Repeat all the data exactly, and where a record holds a picture, leave that picture out.

───── Material provided ─────

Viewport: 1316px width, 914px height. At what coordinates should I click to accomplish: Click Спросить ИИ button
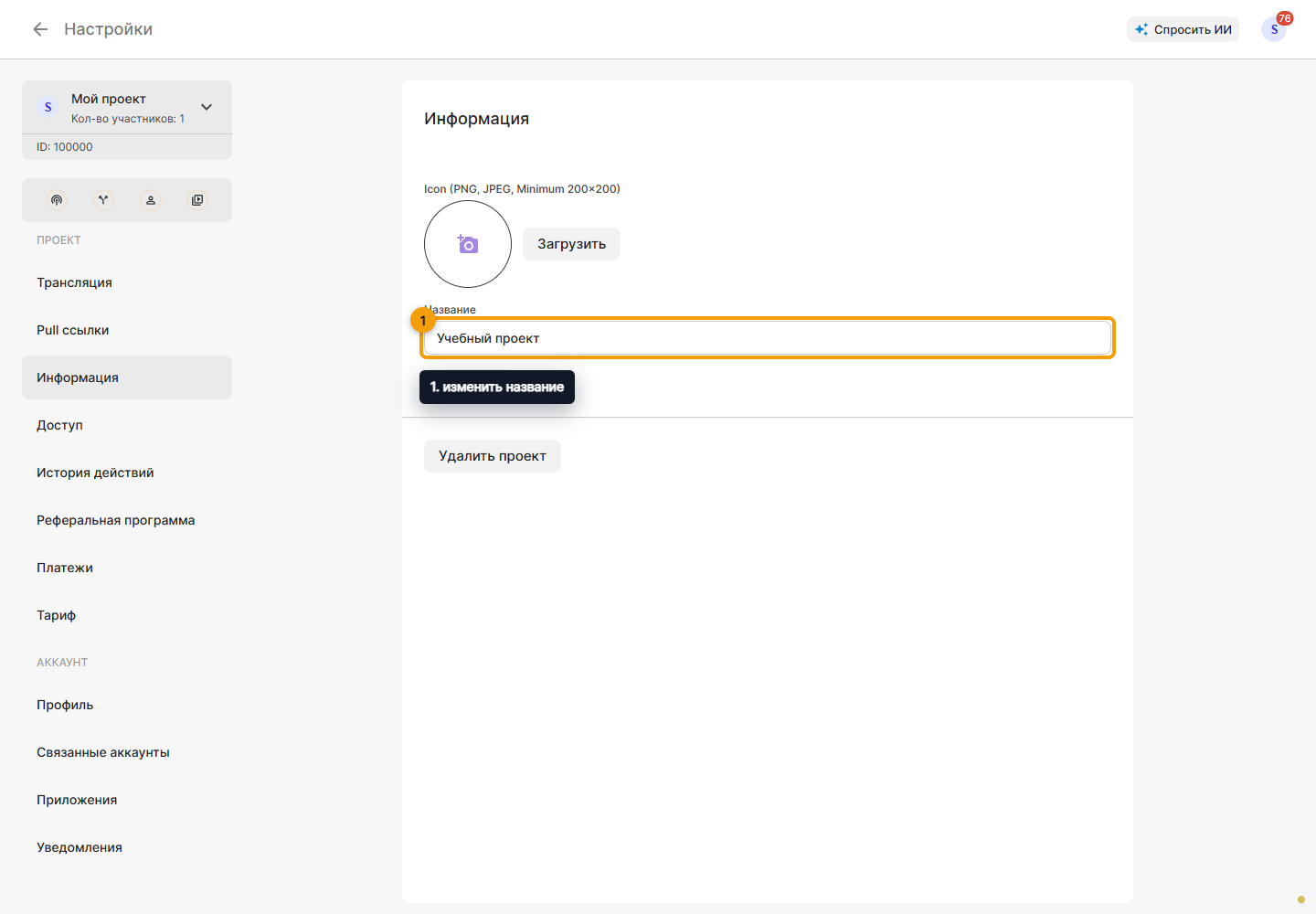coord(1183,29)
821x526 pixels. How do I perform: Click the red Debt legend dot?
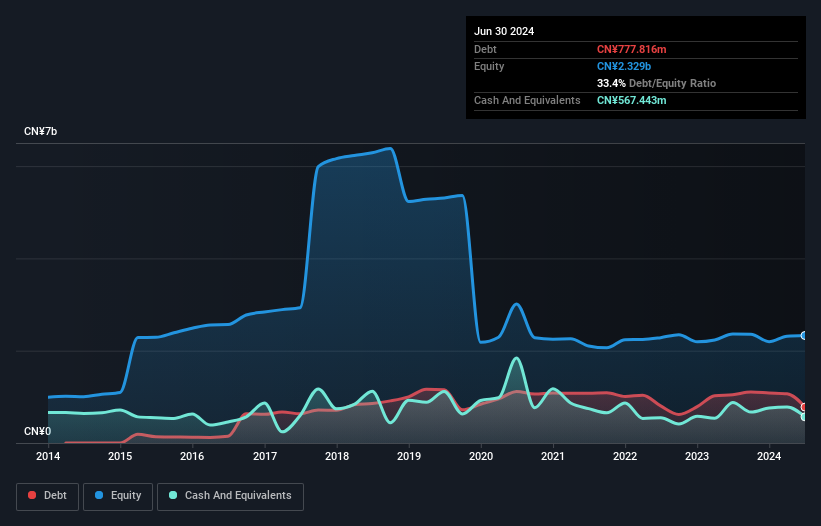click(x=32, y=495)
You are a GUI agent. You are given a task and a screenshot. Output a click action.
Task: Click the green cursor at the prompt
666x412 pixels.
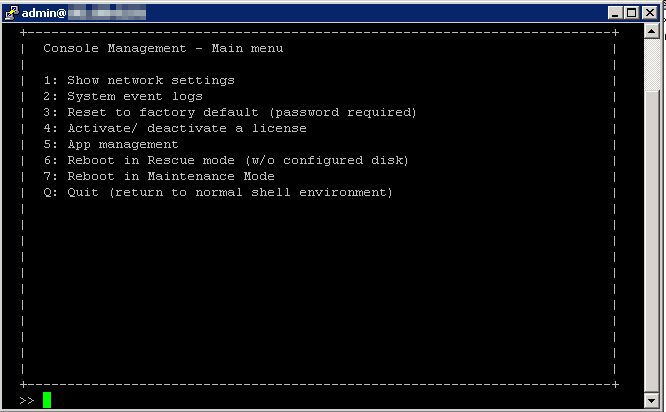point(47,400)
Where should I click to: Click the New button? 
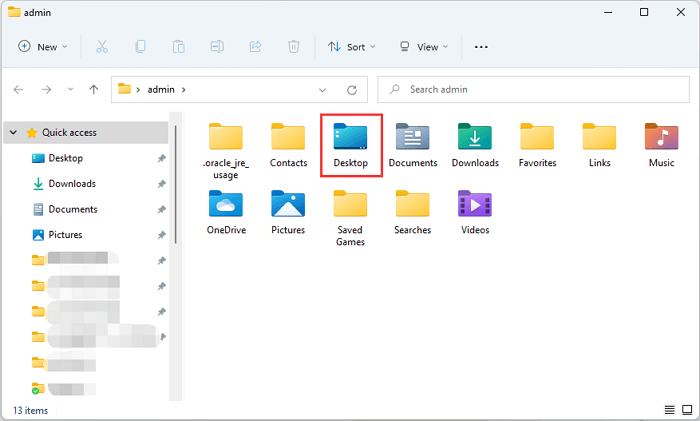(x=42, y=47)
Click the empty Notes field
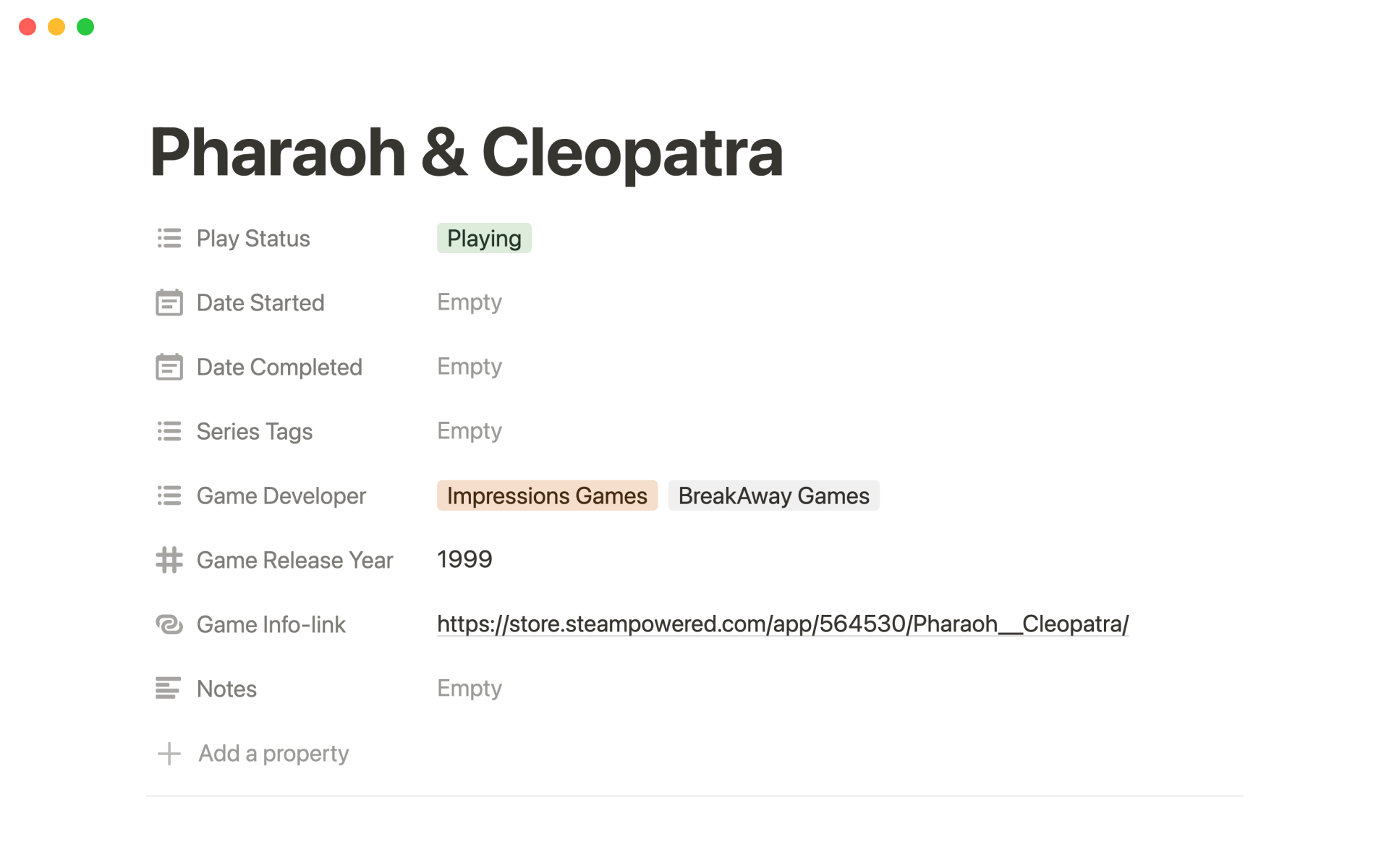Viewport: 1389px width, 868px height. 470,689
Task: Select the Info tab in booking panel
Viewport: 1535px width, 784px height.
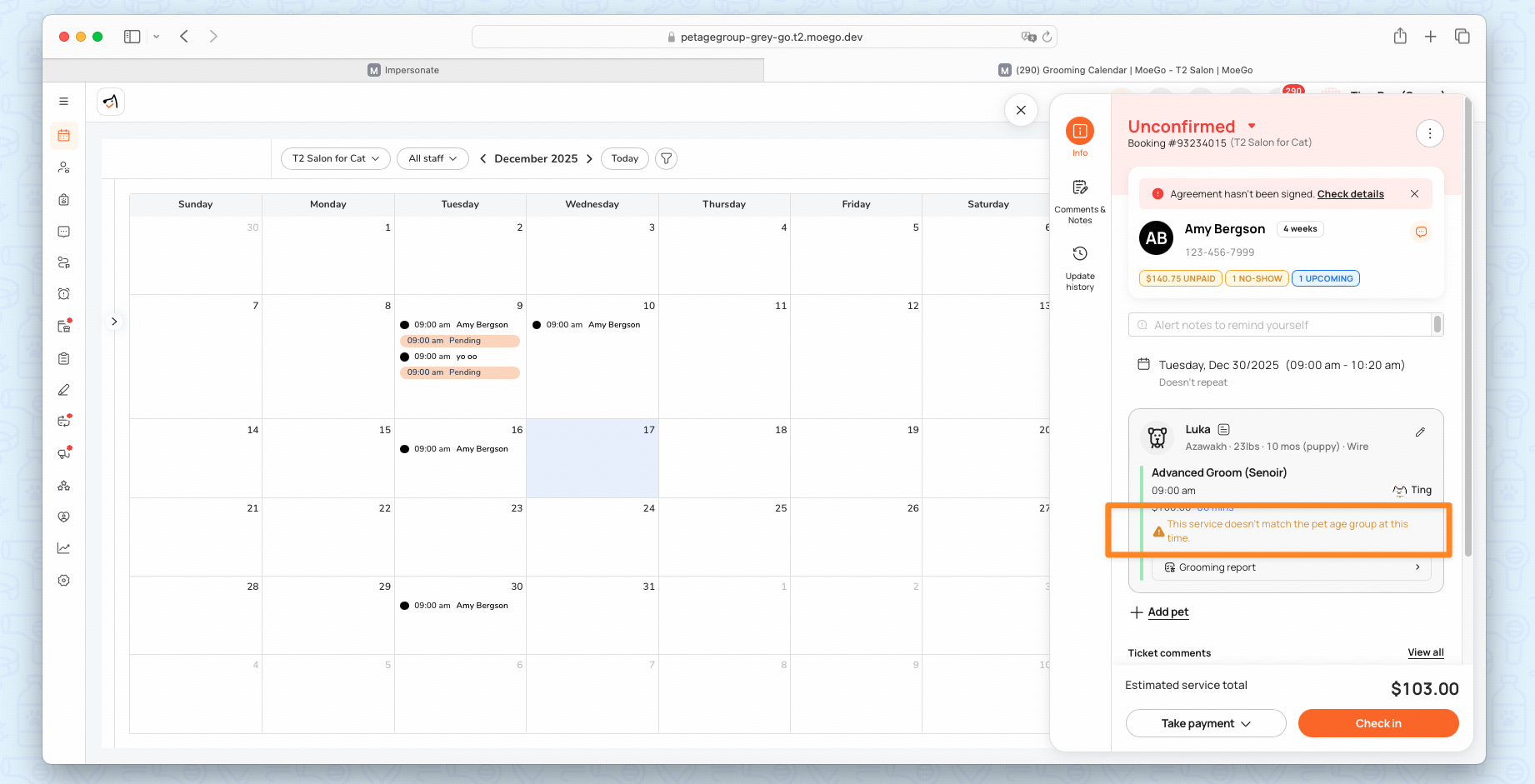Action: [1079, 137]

─────

• Output for this task:
Viewport: 1316px width, 914px height. At what coordinates should I click to accomplish: Click Спросить ИИ button
coord(1183,29)
821x526 pixels. How do I perform: Click the red Debt legend dot?
click(x=32, y=495)
You are a GUI agent. You are given a task and a screenshot. Output a click action.
Task: Click the green cursor at the prompt
666x412 pixels.
point(47,400)
Where should I click to: Click the New button? 
(x=42, y=47)
Click the empty Notes field
Viewport: 1389px width, 868px height. 470,689
Task: Select the Info tab in booking panel
Viewport: 1535px width, 784px height.
Action: [1079, 137]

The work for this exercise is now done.